İnsanın en büyük zenginliği…
Banka hesabı değil, vicdanıdır!
Adam…
85 yaşına gelmiş…
Hala belediye başkanı olmak istiyor!
Adam 70’e gelmiş…
Hala biraz daha para kazanma derdinde…
Yetim bir çocuğun başını okşamak…
Bir gencin eğitimine katkı sunmak…
Bir ağacın gölgesinde oturup…
Kuş seslerini dinlemek…
İşte asıl zenginlik bunlardır!
Bir noktadan sonra…
Çekeceksin elini eteğini…
Şu dünya işlerinden…
Daha fazla para…
Daha fazla mevkii…
Vs…
Yetsin artık!
Haksız mıyım yani?
Ama…
Ne yazık ki…
Çoğumuz, çoğu hâlâ farkında değil!
Para bitince hayat biter zannediyoruz!
Oysa hayat…
Para biriktirmekten çok…
Anı biriktirmekle değerlenir…
Kıymet bulur!
60 yaşına gelen biri…
Hâlâ sabah işe yetişme telaşındaysa…
Bir yerlerde yanlışlık var demektir!
Bu yaştan sonra yapılması gereken şey…
Torunla parkta yürümek…
Eski bir dostla kahve içmek…
Gençlere tecrübeyi miras bırakmak…
Belki de bir kütüphane…
Ya da vakıf kurmaktır!
Yani insan, hayırla anılacak izler bırakmalı!

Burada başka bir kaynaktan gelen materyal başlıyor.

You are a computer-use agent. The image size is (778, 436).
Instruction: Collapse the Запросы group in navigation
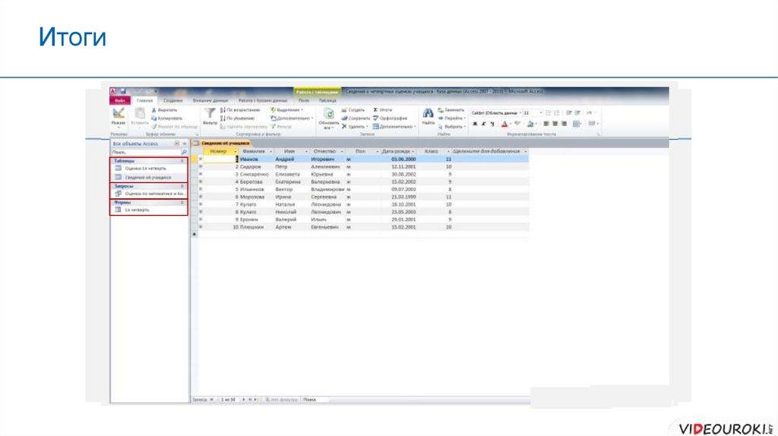pos(182,186)
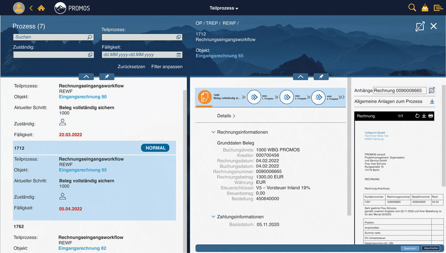Open the hamburger list menu
The image size is (446, 253).
tap(438, 8)
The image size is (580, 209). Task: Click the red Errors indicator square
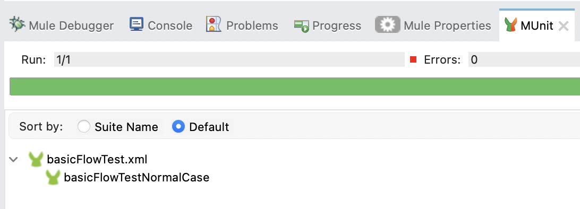click(x=414, y=59)
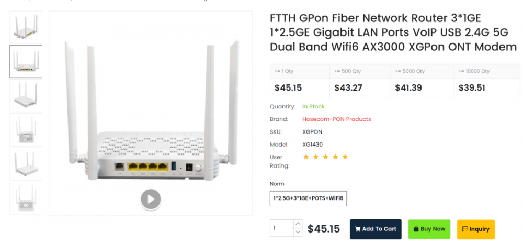Select the 1*2.5G+3*1GE+POTS+WIFI6 norm option
523x243 pixels.
coord(309,199)
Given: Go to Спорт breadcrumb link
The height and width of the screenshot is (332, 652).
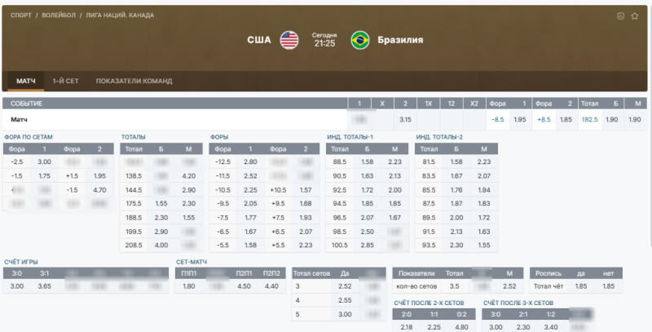Looking at the screenshot, I should [21, 15].
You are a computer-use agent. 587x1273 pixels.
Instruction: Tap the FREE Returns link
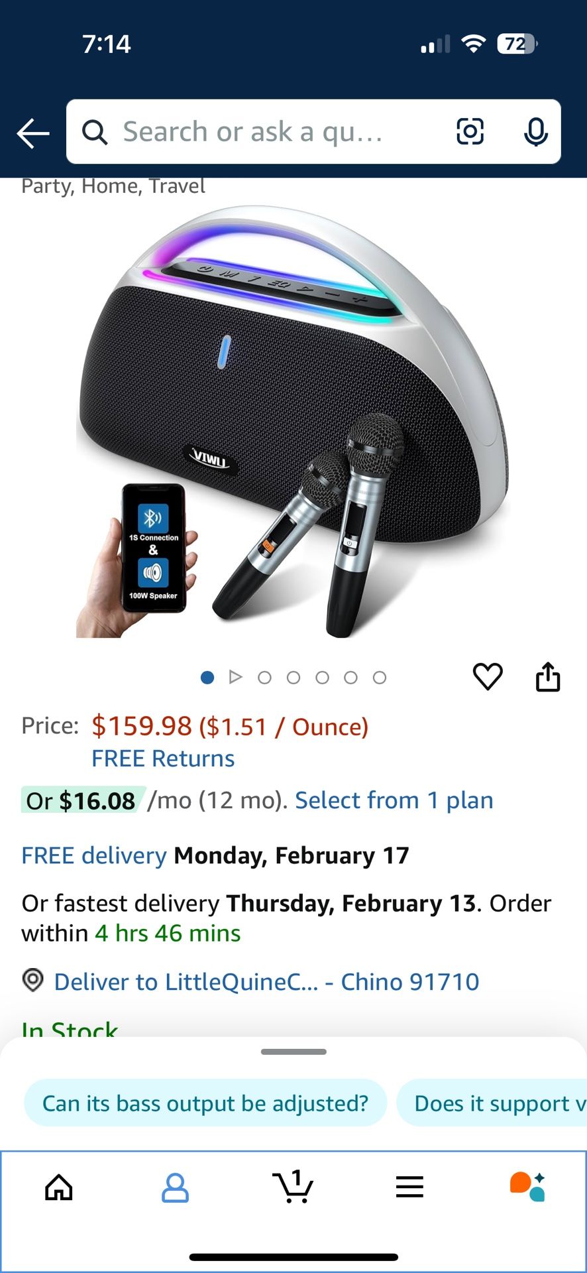coord(163,758)
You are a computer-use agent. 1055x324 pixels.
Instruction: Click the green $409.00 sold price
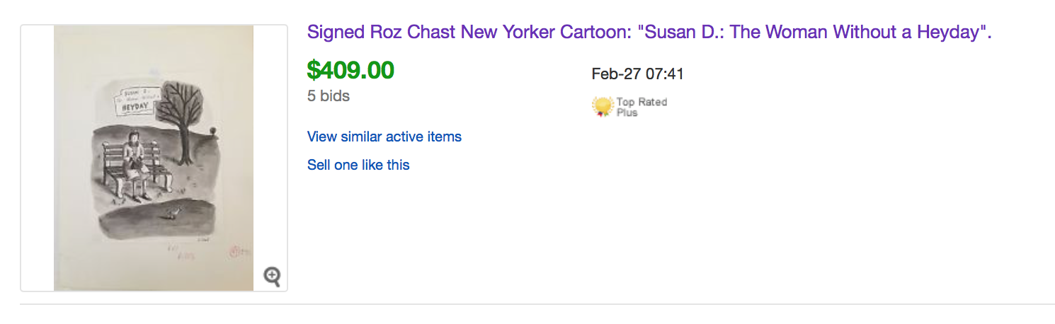tap(350, 70)
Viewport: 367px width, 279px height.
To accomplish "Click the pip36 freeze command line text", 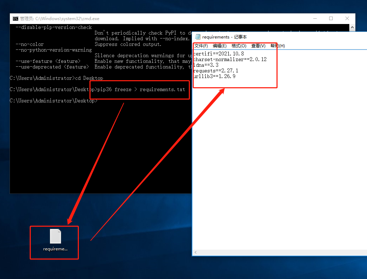I will (x=141, y=90).
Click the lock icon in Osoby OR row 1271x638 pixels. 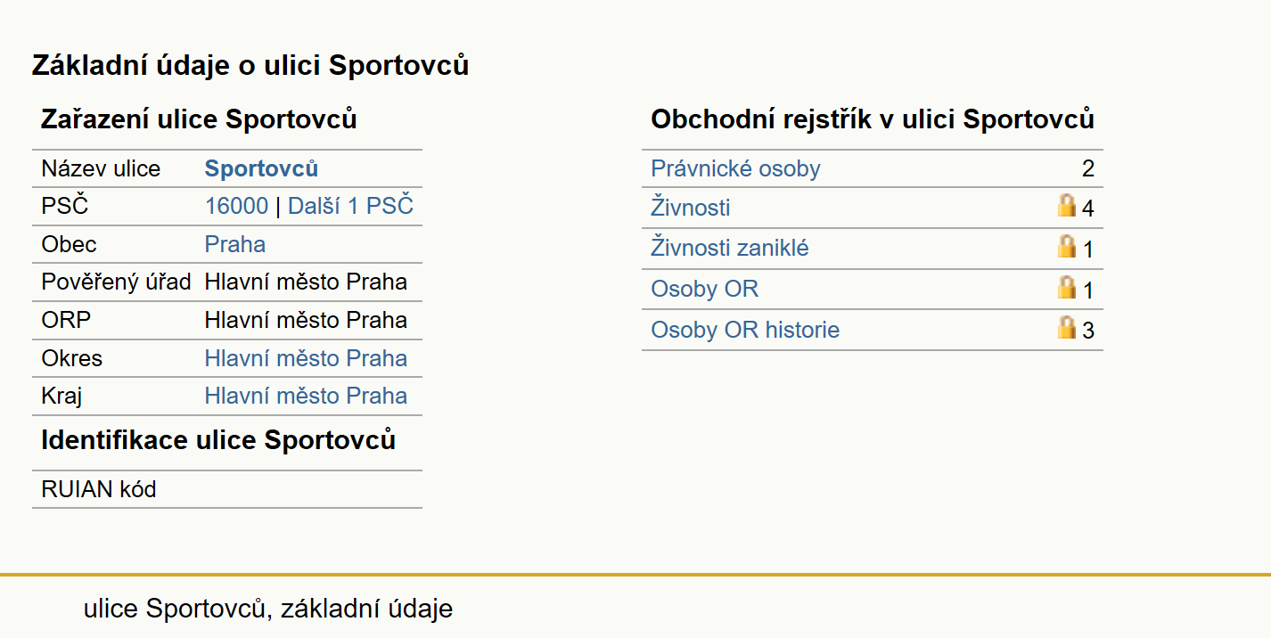click(1066, 287)
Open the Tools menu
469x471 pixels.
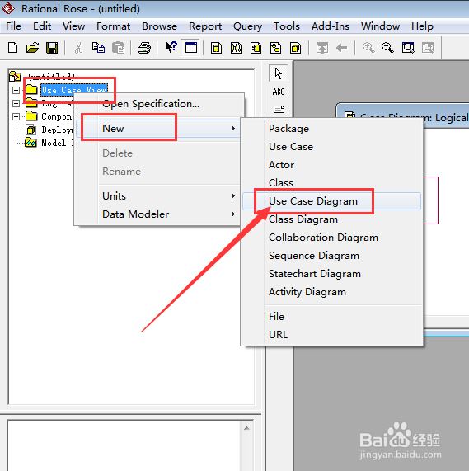pyautogui.click(x=287, y=26)
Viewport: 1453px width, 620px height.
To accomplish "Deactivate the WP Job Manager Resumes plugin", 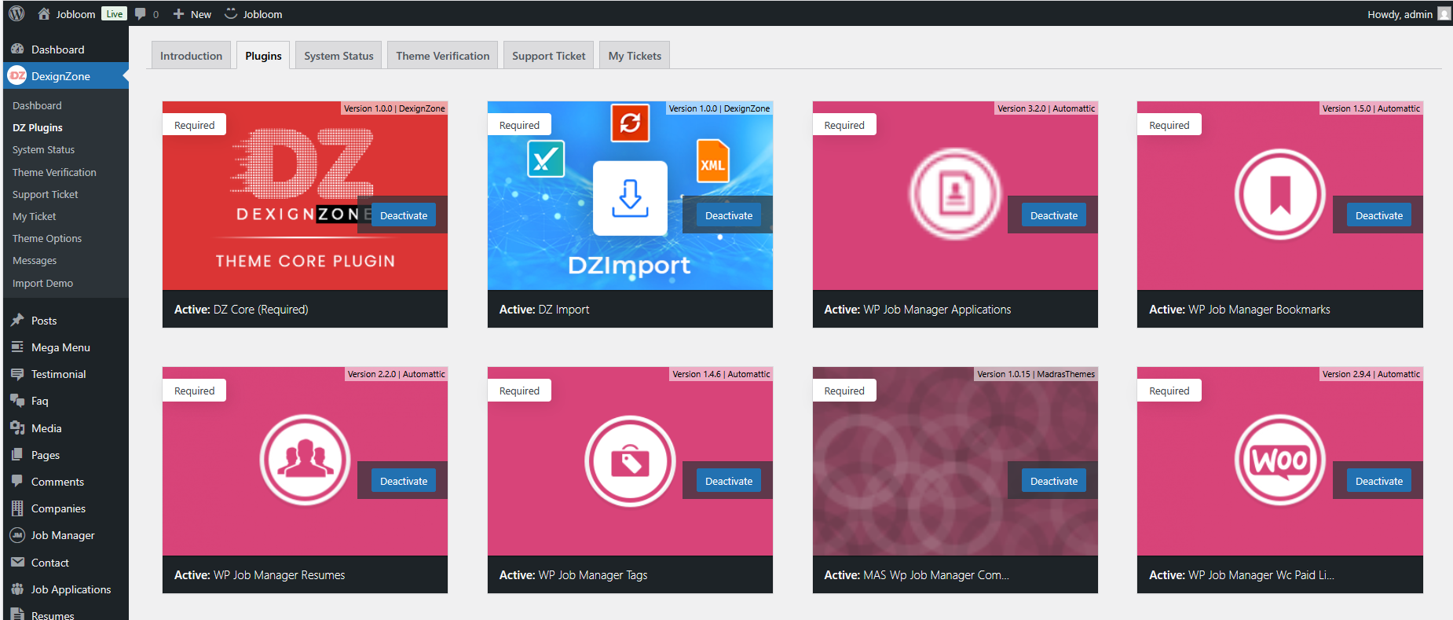I will pyautogui.click(x=404, y=481).
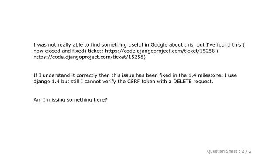Click the word 'Google' in first paragraph

coord(159,45)
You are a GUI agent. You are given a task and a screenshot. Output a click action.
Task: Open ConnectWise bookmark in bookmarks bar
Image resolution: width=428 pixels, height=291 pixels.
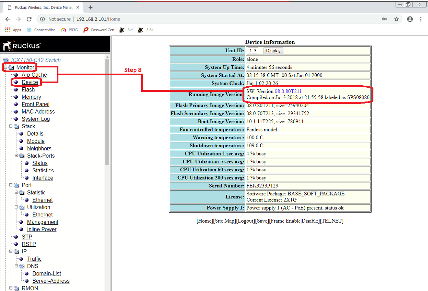pyautogui.click(x=41, y=30)
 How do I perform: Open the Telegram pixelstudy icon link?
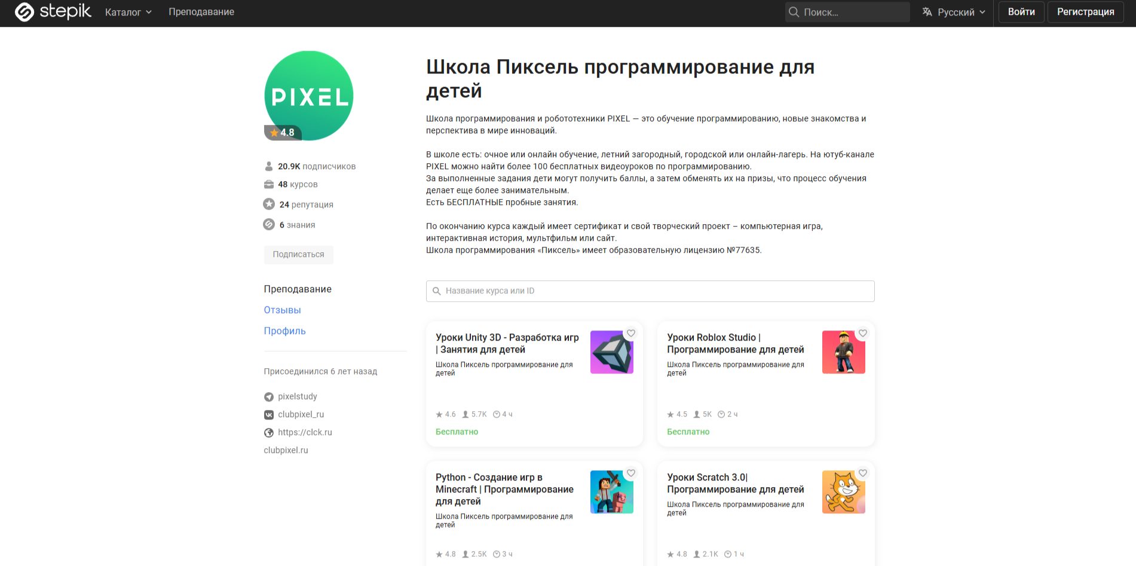[269, 397]
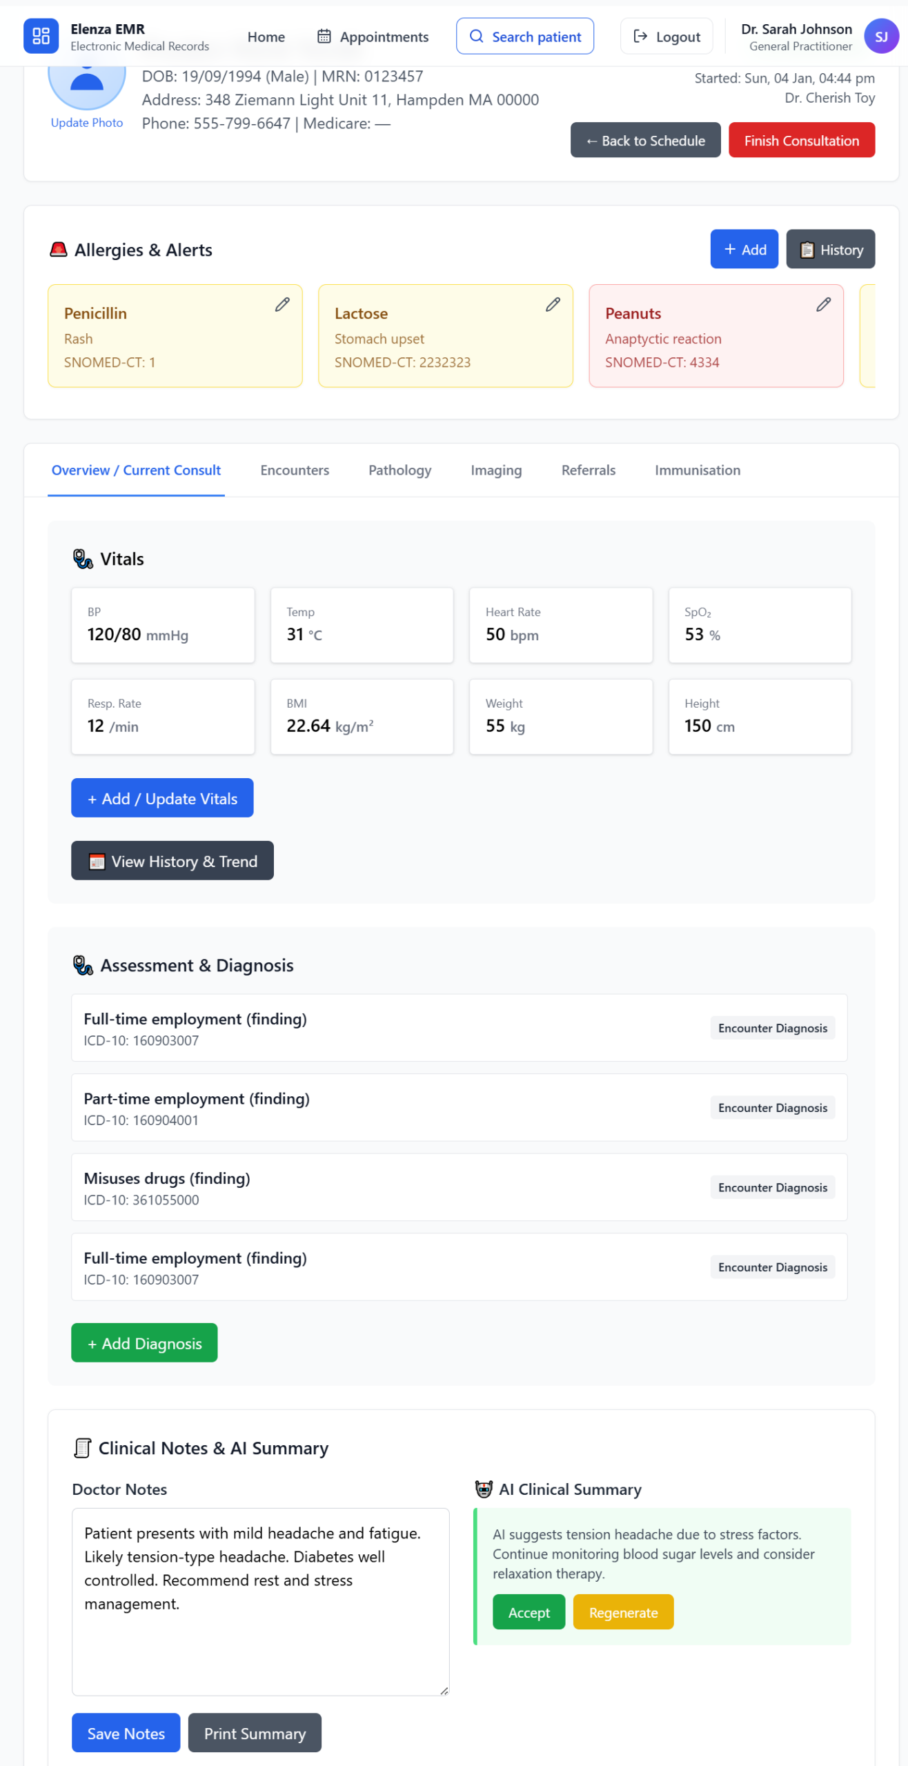
Task: Switch to the Encounters tab
Action: 295,470
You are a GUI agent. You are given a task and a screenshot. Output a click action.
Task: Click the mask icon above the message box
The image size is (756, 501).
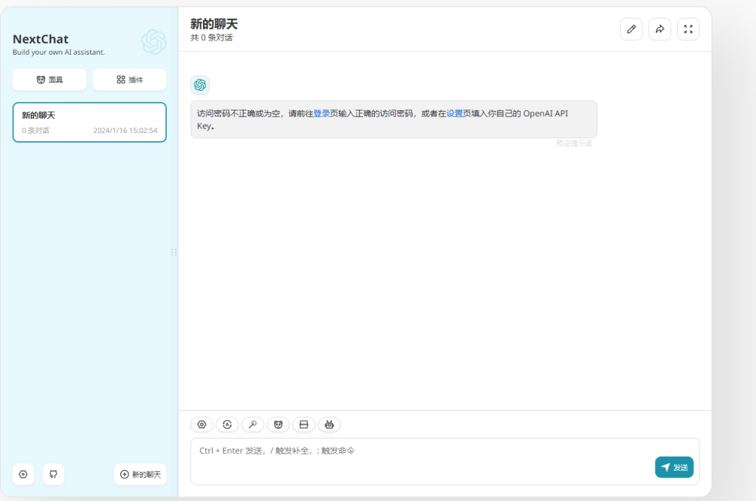coord(278,425)
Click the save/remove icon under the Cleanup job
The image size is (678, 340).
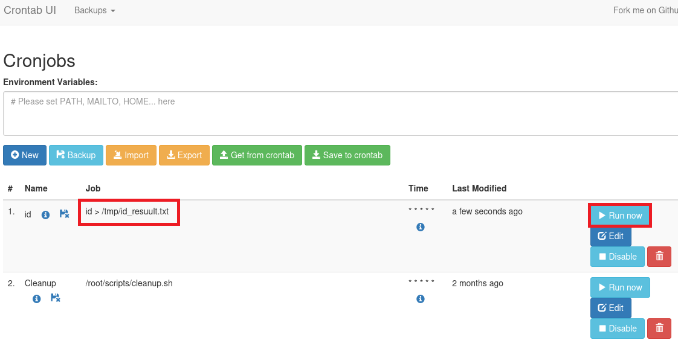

Çünkü para harcanır, mal biter, mevki unutturulur!
Ama iyi bir söz…
Yapılan bir iyilik…
Dokunulan bir gönül…
yıllar geçse de unutulmaz.
Hayatın özeti bir cümlede saklı…
Artık yaşamak zamanı…
Eğer bir gün aynaya bakıp…
Bu kadar koşmaya değdi mi?
Diye soruyorsan…
İşte o gün durmanın vaktidir!
İşin özeti…
Kalan yıllar, artık para değil…
Huzur kazanma zamanıdır.
Kalabalık sofralarda dostlarla gülmek…
Bir tiyatroda alkışlamak…
Bir köy okuluna kitap göndermek…
Bir ağacı toprakla buluşturmak…
İnsanı ölümsüz yapan…
Bıraktığı iyiliklerdir!
Ve ömür denilen o kısa yolculukta…
En güzel kazanç…
Kazanmaktan vazgeçip…
Yaşamaya başlamaktır!
Son olarak…
Demiş ki…
Su-i emsal emsal olmazmış!
Yani…
Kötüden örnek verilmez!
İşte bu yüzden…
Kötüye örnek göstermedim…
Göstermedim de…
İyiye örnek göstermeyeceğim değil!
Mesela…
Serkan Karagöz…
Hala genç biri…
Hala iş görüp, parasına para katabilir…
Ama…
O yıllardır…
Paraya para katmaktan vazgeçmiş…
Hayır işleriyle…
Kalan ömrünü geçirmeye…
Kendini adamış!
Bu arada da…
Yukarıda o kadar sayıp döktüm…
İşte bütün onların hepsini yaparak…
Hayatın tadını çıkartıyor!
Daha ne olsun!
***
Bugünkü yazıyı bitirirken…
Şunları eklemek istiyorum!
Ağam ben geri zekalıyım ya…
Koleksiyon filan bilmiyorum ya…
30 yıldır gazeteciyim ya…
İlk kez sen koleksiyon yaptın ya...
O yüzdendir…
Benim neyi, niye yazdığımı anlamadıysan…
Diyecek bir şey yok!
Hala kendini hatalı kabul etmiyorsan…
Diyecek bir şey yok!
Önceden…
Bir danışman tavsiye etmiştim…
Artık onu da etmiyorum!
Sadece…
İbrahim Tatlıses’ten…
Ağam, ağam türküsünü…
Ki, uzun havadır…
Hediye ediyorum!
Bugünlük de…
Bu kadar…
Kalın sağlıcakla!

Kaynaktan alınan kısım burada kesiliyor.